Uninformed - vol 6 article 2

The payload architecture that the authors decided to integrate was based heavily off previous research[1]. As was alluded to in the introduction, there are a number of complicated considerations that must be taken into account when dealing with kernel-mode exploitation. A large majority of these considerations are directly related to what methods should be used when executing arbitrary code in the kernel. For example, if a device driver was holding a lock at the time that an exploit was triggered, what might be the best way to go about releasing that lock so as to recover the system so that it will still be possible to interact with it in a meaningful way? Other types of considerations include things like IRQL restrictions, cleaning up corrupted structures, and so on. These considerations lead to there being many different ways in which a payload might best be implemented for a particular vulnerability. This is quite a bit different from the user-mode environment where it's almost always possible to use the exact same payload regardless of the application.

Though these situational complications do exist, it is possible to design and implement a payload system that can be applied in almost any circumstance. By separating kernel-mode payloads into variable components, it becomes possible to combine components together in different ways to form functional variations that are best suited for particular situations. In Windows Kernel-mode Payload Fundamentals [1], kernel-mode payloads are broken down into four different components: migration, stagers, recovery, and stages.

When describing kernel-mode payloads in terms of components, the migration component would be one that is used to migrate from an unsafe execution environment to a safe execution environment. For example, if the IRQL is at DISPATCH when a vulnerability is triggered, it may be necessary to migrate to a safer IRQL such as PASSIVE. It is not always necessary to have a migration component. The purpose of a stager component is to move some portion of the payload so that it executes in the context of another thread context. This may be necessary if the current thread is of critical importance or may lead to a deadlock of the system should certain operations be used. The use of a stager may obviate the need for a migration component. A recovery component is something that is used to restore the system to clean state and then continue execution. This component is generally one that may require customization for a given vulnerability as it may not always be possible to describe the steps needed to recover the system in a generic way. For example, if locks were held at the time that the vulnerability was triggered, it may be necessary to find a way to release those locks and then continue execution from a safe point. Finally, the stage component is a catch-all for whatever arbitrary code may be executed once the payload is running in a safe environment.

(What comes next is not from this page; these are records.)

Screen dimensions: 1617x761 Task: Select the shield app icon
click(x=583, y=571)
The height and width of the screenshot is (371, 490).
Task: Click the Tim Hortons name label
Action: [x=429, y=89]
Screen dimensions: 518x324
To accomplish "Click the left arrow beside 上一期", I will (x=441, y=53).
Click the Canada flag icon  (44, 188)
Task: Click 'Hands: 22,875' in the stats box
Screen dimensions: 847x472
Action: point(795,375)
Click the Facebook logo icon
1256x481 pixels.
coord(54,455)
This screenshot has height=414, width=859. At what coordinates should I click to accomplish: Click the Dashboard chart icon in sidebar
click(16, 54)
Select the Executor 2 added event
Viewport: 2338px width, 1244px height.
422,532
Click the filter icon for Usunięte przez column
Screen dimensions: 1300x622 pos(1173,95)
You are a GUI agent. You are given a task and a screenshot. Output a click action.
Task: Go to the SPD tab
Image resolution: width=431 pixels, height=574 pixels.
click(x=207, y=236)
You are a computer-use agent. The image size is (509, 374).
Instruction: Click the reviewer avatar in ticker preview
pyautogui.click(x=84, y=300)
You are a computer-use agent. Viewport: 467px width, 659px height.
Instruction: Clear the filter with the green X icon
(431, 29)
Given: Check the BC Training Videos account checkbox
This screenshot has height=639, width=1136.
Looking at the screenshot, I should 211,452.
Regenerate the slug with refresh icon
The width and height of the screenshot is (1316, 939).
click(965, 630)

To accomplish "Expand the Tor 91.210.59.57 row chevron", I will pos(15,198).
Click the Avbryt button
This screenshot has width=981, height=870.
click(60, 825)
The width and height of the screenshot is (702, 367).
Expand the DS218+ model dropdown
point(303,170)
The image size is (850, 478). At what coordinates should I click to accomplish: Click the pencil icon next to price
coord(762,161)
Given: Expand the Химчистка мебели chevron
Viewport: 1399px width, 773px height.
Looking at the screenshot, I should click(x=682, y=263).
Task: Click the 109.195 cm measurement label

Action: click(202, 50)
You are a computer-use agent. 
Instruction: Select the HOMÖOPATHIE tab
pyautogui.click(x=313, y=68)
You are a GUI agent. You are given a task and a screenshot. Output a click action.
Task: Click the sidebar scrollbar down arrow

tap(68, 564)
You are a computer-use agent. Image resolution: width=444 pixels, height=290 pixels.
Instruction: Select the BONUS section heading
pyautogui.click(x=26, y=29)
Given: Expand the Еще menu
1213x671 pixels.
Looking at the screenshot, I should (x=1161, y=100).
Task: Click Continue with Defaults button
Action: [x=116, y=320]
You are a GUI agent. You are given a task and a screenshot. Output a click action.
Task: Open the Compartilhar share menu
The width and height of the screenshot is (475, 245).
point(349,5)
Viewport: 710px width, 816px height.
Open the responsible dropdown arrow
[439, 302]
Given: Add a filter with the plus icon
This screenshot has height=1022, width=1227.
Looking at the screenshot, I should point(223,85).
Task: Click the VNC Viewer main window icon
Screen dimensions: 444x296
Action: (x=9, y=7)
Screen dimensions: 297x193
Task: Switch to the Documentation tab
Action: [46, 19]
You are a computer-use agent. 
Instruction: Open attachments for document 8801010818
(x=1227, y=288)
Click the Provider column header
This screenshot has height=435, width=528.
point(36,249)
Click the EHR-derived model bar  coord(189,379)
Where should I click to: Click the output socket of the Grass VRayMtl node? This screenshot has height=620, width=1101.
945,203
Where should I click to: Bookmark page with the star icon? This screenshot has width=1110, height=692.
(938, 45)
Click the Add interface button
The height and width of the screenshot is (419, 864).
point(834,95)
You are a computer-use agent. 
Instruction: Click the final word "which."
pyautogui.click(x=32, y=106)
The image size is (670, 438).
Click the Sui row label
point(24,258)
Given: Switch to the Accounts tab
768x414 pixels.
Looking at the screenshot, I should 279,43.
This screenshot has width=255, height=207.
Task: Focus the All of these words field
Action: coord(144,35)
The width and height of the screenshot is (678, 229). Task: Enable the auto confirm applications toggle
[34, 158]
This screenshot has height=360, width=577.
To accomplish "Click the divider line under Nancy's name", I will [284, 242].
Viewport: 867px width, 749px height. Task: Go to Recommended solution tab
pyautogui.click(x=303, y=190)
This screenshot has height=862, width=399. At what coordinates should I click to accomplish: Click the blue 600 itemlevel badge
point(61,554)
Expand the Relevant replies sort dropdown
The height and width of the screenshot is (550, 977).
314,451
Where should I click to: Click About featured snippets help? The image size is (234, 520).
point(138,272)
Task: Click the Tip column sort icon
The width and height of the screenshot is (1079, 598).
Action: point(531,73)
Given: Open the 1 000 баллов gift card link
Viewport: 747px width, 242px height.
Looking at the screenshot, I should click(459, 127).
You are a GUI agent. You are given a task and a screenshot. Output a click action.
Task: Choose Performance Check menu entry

This model for describing kernel-mode payloads is what the authors decided to adopt. To better understand how this model works, it seems best to describe how it was applied for all three real world vulnerabilities that are shown in chapter 5. These three vulnerabilities actually make use of the same basic underlying payload, which will henceforth be referred to as ``the payload'' for brevity. The payload itself is composed of three of the four components. Each of the payload components will be discussed individually and then as a whole to provide an idea for how the payload operates.

The first component that exists in the payload is a stager component. The stager that the authors chose to use is based on the SharedUserData SystemCall Hook stager described in [1]. Before understanding how the stager works, it's important to understand a few things. As the name implies, the stager accomplishes its goal by hooking the SystemCall attribute found within SharedUserData. As a point of reference, SharedUserData is a global page that is shared between user-mode and kernel-mode. It acts as a sort of global structure that contains things like tick count and time information, version information, and quite a few other things. It's extremely useful for a few different reasons, not the least of which being that it's located at a fixed address in user-mode and in kernel-mode on all NT derivatives. This means that the stager is instantly portable and doesn't need to perform any symbol resolution to locate the address, thus helping to keep the overall size of the payload small.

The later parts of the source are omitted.